Peptide generated anisotropic gold nanoparticles as efficient siRNA vectors.

Based on the cell penetrating ability of tryptophan-containing peptides, eight linear hexapeptides have been designed, synthesized and explored their efficiency toward the synthesis of gold nanoparticles under sunlight. The peptide generated gold nanoparticles (LP-GNPs) have been characterized by UV-visible spectroscopy, Transmission Electron Microscopy (TEM) and Dynamic Light Scattering (DLS) techniques. The binding ability of LP-GNPs toward siRNA, evaluated by gel electrophoresis indicates that sequence-selective-GNPs without any surface modifications exhibit strong affinity toward negatively charged biomolecules.
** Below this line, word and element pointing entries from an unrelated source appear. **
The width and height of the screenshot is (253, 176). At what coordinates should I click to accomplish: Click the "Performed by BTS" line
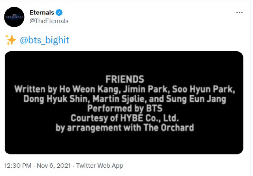tap(125, 108)
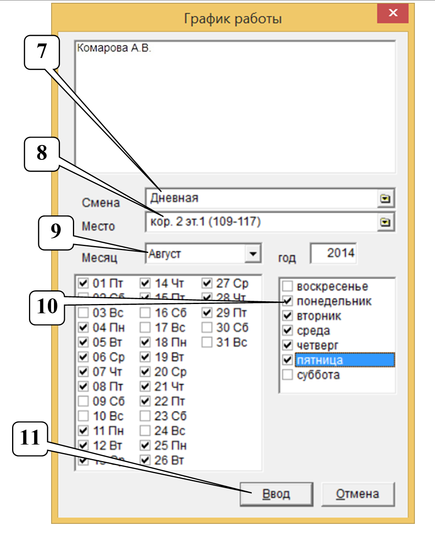Expand the Месяц dropdown arrow
The width and height of the screenshot is (435, 544).
[x=253, y=254]
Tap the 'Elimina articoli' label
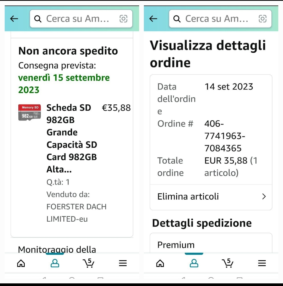This screenshot has height=286, width=283. click(188, 197)
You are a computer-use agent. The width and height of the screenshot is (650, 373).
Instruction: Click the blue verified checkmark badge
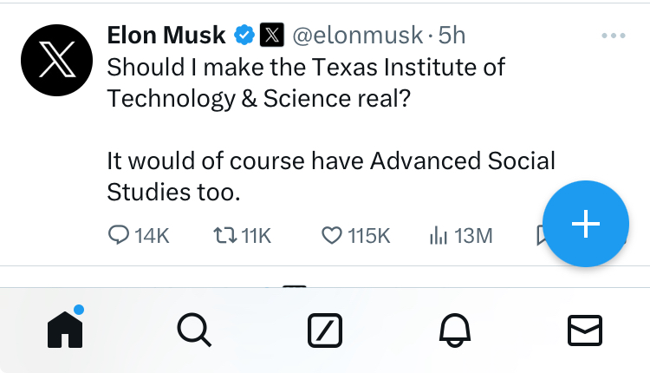pyautogui.click(x=244, y=36)
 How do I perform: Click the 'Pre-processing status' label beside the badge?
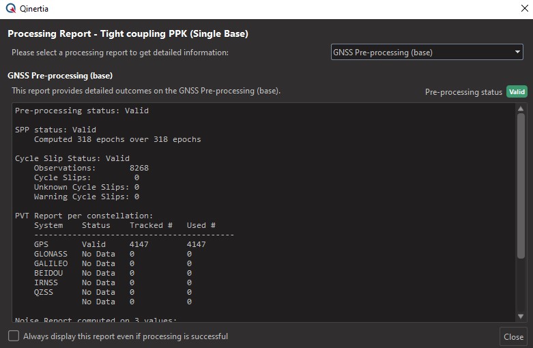(463, 92)
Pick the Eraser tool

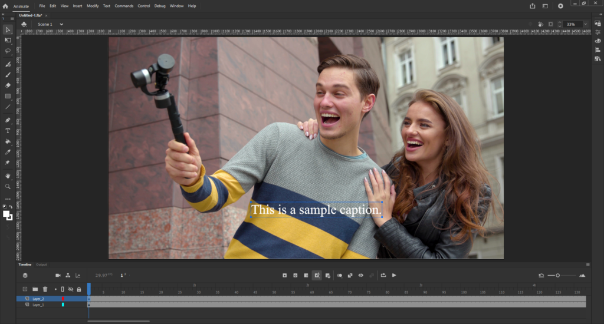8,85
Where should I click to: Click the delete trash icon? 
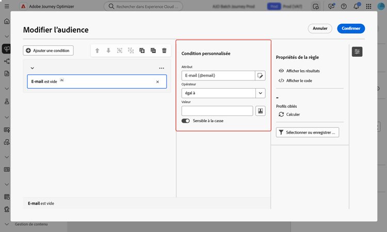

Cellular uptake studies suggest that LP-GNPs exhibit significant uptake of fluorescence-labeled siRNA inside the cells as evidenced from Fluorescence Microscopy. In vitro gene silencing efficiency using newly generated GNPs revealed that above mentioned LP-GNPs efficiently down-regulate the level of GAPGH gene in colon cancer cells. Comparative gene silencing efficiency results indicate that anisotropic LP7-GNPs exhibit comparable efficacy to other existing carrier systems, such as Lipofectamine 2000 in presence of serum, mimicking in-vivo system. In conclusion, our results demonstrate that peptide-GNPs based delivery system for siRNA emerges to be effective to deliver RNAi therapeutics, uncovering new avenue in oncotherapy.